"Two-step" freezing of individual blastomeres from mouse eight-cell embryos.

Eight-cell embryos recovered from superovulated C57BL/6J mice were disaggregated into individual 1/8 blastomeres. For cryopreservation of blastomeres a simple "two-step" technique based on direct transfer of blastomeres into the final concentration of DMSO (0.5 to 1.5 M) and exposure of plastic straws with blastomeres to -25 degrees C for 10 min before immersion into liquid nitrogen was used. The samples stored for 2 to 60 days were thawed at different temperature (20 to 80 degrees C) and intact 1/8 blastomeres were transferred into DMSO-free medium. The survival of blastomeres in individual groups varied from 52% to 90% according to the combination of DMSO concentration, exposure time to DMSO prior to freezing and temperature of thawing bath.
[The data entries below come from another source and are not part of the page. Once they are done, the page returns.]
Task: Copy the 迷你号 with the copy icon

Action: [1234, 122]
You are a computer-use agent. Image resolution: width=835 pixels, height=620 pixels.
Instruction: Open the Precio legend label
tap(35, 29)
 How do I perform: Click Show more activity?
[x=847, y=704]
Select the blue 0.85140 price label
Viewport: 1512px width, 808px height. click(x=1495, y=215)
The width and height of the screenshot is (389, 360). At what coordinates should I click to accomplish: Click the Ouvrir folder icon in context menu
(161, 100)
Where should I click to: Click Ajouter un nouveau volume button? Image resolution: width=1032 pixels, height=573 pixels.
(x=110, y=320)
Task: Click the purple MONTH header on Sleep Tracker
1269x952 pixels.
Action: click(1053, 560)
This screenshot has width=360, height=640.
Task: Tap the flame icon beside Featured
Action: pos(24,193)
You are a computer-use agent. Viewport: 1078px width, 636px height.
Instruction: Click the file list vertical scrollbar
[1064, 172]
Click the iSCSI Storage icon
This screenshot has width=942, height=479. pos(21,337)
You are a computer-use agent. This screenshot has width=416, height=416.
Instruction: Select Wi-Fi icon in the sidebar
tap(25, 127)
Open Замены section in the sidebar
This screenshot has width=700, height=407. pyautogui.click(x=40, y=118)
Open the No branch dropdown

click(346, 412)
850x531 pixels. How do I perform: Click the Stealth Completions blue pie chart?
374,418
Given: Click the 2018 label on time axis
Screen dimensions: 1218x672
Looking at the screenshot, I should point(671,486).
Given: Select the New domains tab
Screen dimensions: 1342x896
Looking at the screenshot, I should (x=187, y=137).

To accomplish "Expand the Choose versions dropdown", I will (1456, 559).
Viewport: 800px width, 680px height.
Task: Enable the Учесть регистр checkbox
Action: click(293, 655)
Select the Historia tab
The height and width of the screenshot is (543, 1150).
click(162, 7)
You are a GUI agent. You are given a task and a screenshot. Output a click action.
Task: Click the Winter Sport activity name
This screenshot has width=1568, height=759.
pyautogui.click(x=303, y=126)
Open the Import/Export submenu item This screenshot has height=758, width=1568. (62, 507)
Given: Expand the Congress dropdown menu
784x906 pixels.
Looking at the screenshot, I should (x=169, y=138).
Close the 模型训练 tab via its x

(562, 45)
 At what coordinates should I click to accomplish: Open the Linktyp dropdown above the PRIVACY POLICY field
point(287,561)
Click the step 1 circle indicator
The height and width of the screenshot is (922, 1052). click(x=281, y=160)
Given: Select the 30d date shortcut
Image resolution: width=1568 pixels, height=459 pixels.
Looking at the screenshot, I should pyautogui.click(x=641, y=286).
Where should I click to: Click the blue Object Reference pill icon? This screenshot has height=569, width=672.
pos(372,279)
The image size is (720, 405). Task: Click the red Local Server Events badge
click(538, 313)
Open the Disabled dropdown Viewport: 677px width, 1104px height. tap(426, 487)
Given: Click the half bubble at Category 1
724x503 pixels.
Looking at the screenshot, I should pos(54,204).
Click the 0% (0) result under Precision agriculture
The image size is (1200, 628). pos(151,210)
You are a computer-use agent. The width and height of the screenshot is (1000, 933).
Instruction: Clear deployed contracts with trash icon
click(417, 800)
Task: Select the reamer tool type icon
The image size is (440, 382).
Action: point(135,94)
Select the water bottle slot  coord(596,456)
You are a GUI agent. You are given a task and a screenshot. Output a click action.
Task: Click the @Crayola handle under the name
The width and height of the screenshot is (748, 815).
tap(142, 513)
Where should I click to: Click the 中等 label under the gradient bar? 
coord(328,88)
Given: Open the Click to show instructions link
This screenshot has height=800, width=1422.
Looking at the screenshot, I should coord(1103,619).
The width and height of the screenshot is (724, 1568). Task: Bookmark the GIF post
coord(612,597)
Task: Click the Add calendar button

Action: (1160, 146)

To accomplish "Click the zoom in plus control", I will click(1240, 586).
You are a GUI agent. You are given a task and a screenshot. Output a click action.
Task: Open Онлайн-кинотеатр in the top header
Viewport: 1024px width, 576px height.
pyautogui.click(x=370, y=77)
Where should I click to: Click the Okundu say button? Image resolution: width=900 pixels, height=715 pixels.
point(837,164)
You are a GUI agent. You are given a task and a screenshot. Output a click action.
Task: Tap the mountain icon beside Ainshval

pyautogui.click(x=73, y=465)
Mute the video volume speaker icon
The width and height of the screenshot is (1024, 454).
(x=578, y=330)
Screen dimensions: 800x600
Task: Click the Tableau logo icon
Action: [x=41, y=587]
Intact frozen-thawed 1/8 blastomeres were able to undergo cleavage and aggregates constructed from 4, 6, 7, and 8 blastomeres developed throughout preimplantation period. Of the aggregates constructed 1 to 2 h after thawing, 78% to 93% reached the blastocyst stage within 54 h of in vitro culture. Possible use of frozen-thawed 1/8 blastomeres in nuclear transplantation experiments and genetic manipulation on mammalian embryos is discussed.